**Task instructions:** Please reproduce the entries below exactly from the line holding "Enter fullscreen mode via the Zoom row icon" through the last line, both included, and omit any pictures.
═══ Data for this exercise
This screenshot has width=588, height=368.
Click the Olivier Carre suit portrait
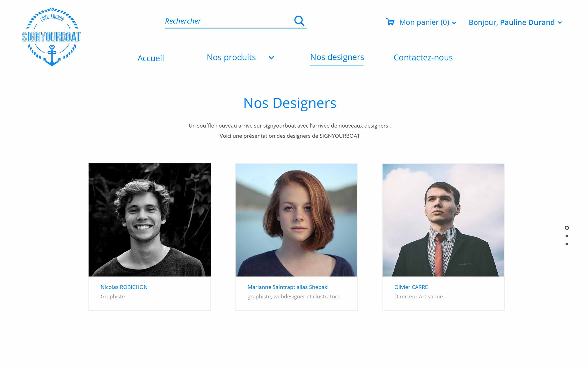(x=443, y=220)
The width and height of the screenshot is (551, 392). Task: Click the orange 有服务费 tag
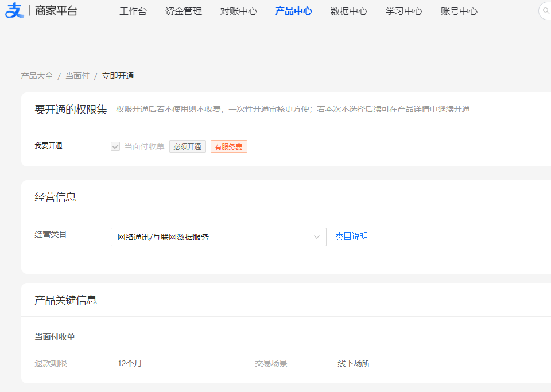[228, 146]
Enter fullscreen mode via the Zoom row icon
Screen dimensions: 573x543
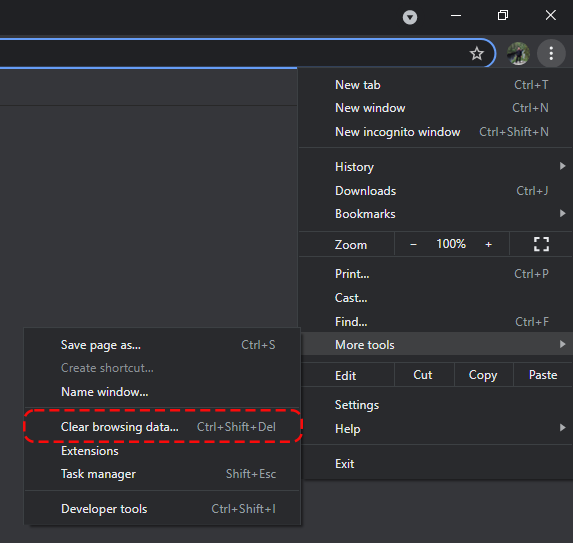click(541, 244)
══════
**Exercise solution:**
Enter fullscreen mode via the Zoom row icon
Screen dimensions: 573x543
click(541, 244)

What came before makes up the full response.